L’aperitivo alla Milanese
Vita notturna sulla Terrazza Aperol, perfetta per un aperitivo a Milano

Come sono i Milanesi:

Gli abitanti di Milano sono persone sfuggenti, sempre di corsa. Sempre impegnati, continuamente al telefono, anche per strada. Capitale della moda e della finanza, Milano è difatti una città attivissima, con uno sguardo decisamente rivolto all’Europa e al futuro. Molto recettiva, tutte le mode internazionali passano da Milano prima di essere sdoganate in Italia: prima i jeans a vita bassa e i leggins, poi facebook, infine il car-sharing.
Quint’essenza dell’essere milanesi sono i neologismi con cui si esprimono: non è italiano né tanto meno il dialetto (che è ormai introvabile in centro città), bensì un mix di inglese e termini vezzeggiativi o abbreviati, perché i milanesi non hanno mai tempo da perdere, nemmeno a parole: vanno al “brunch”, devono andare a fare “benza”, fanno le cose “al volo” perché “non hanno sbatti” o “sono presi male”.
In più per i Milanesi il passato non conta, il loro interesse è rivolto solo verso il futuro: il weekend fuori porta da fare ogni maledetta settimana durante la bella stagione (magari a “Curma” o a “Forte”), la vacanza per staccare dall’ufficio ad agosto, le serate da organizzare in settimana. L’importante è uscire di casa: il Milanese – per dirla come Aristotele – è l’animale sociale per eccellenza, non può mancare a nessun evento (o “happening” come li chiama lui) !

 

Il quartiere dei Navigli è perfetto per un aperitivo a Milano
MILANO, scende la sera sul Naviglio Grande

Dove trovare i Milanesi:

Durante il giorno è pressoché impossibile scambiare chiacchiere con qualcuno: sono troppo impegnati in ufficio “a lavurà” e – quando si concedono un “break” – non vogliono essere disturbati (“devi mollarmi!”).
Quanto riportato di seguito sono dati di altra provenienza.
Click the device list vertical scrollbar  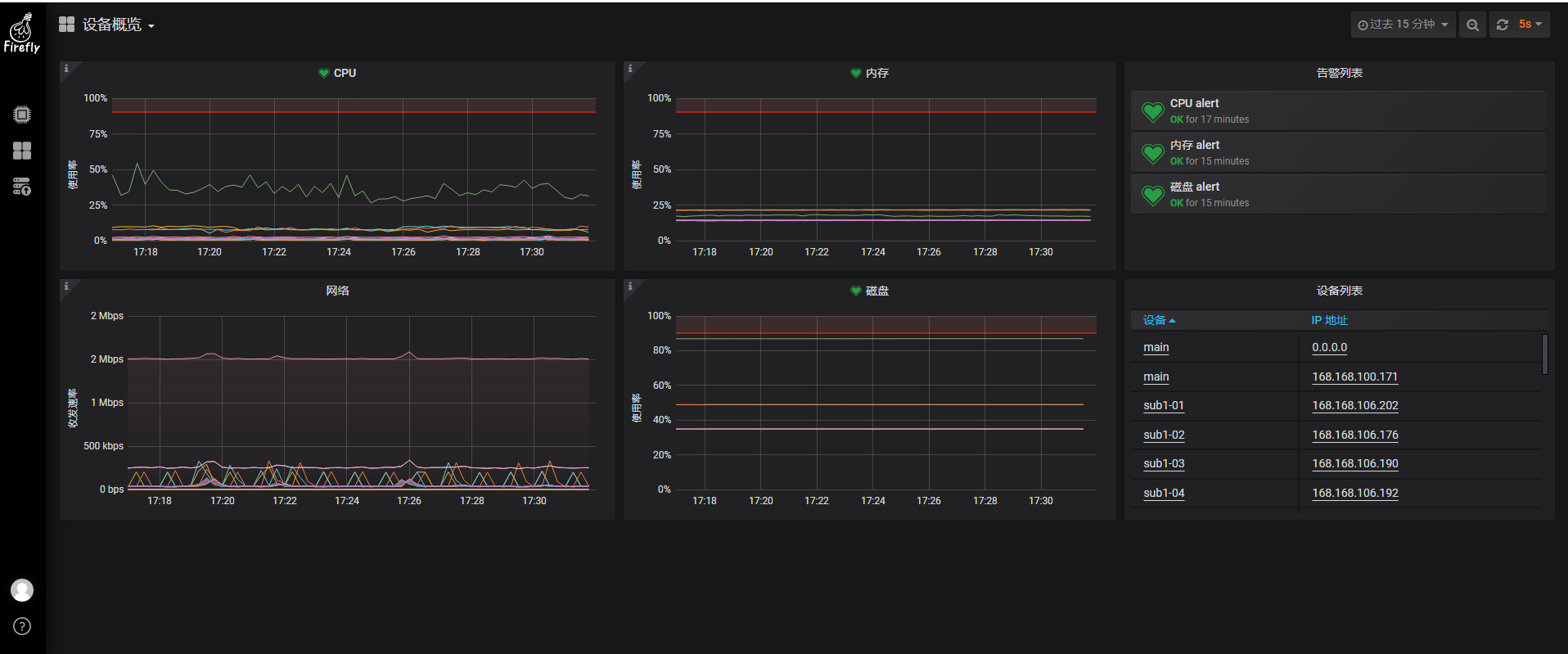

Tutt’al più li trovi in pausa pranzo a mangiare una pizza da Spontini oppure un panzerotto da Luini all’ombra del Duomo. E’ la sera, come detto, che il Milanese fa la parte del leone: non c’è festività o evento, di qualsiasi religione sia, a cui possa mancare, anche la notte delle lanterne dei buddisti “è un must!”.
I suoi posti preferiti devono essere esclusivi: un ristorantino “pettinato” per mangiare sushi (il top del top, come direbbero loro), una festa per sorseggiare “champagnino” o a bere un drink sulla Terrazza Aperol presso il Duomo, alle colonne di San Lorenzo oppure all’Arco della pace. Ma certamente il posto più caratteristico di Milano, la “location top” che ogni Milanese deve frequentare, sono i Navigli: è tra queste vie che brulicano di gente che si può assaporare la Movida milanese (ancor di più dopo la riqualificazione della Darsena), dal tramonto fino a notte inoltrata. Posto inconfondibile e unico, impersonifica perfettamente la mondanità dei Milanesi e il loro carattere. Chi si vuol sentire milanese, anche solo per una sera, deve venire qui.

L’aperitivo a Milano:

Il Milanese si scatena appena esce dall’ufficio e di conseguenza il rito per eccellenza è l’aperitivo, momento topico della giornata. Per festeggiare la “liberazione quotidiana” si ritrova con gli amici o colleghi al solito bar, che per tutti è notoriamente “il migliore in giro”.  Visto però che il Milanese è esagerato per natura, succede spesso che l’aperitivo si prolunghi per ore, sostituendosi del tutto alla cena anziché introdurla. Anche per questo un aperitivo a Milano non si usa il termine happy hour – ormai troppo banale e superato – bensì il più pomposo aperi-cena, un neologismo coniato ad hoc ma che calza perfettamente. Difatti ogni Milanese che si rispetti non esita a scatenarsi tra le 18 e le 21. Fa il brillante” di fronte all’ampia gamma di cibi che trova sul bancone del bar, assaggiando le pizzette e i sandwich, i salumi e formaggi, la pasta e i panini (solitamente tutto a buffet), sempre con un fido cocktail in mano, Negroni o Spritz che sia. Soprattutto per un turista, è la forma più genuina e pratica per scoprire una (piccola) parte della cucina italiana
Cosa fondamentale visto che il Milanese è sempre attento al portafoglio in una città cara come Milano, l’aperi-cena è pure decisamente economico rispetto ad una cena in un ristorante. Infatti il cibo è gratuito e il prezzo viene calcolato per drink bevuto, che si aggira sui 10€ e non è affatto male!

Insomma il rinomato “aperitivo a Milano” è certamente il modo migliore per provare la vita di Milano e diventare per qualche giorno un abitante della città della moda.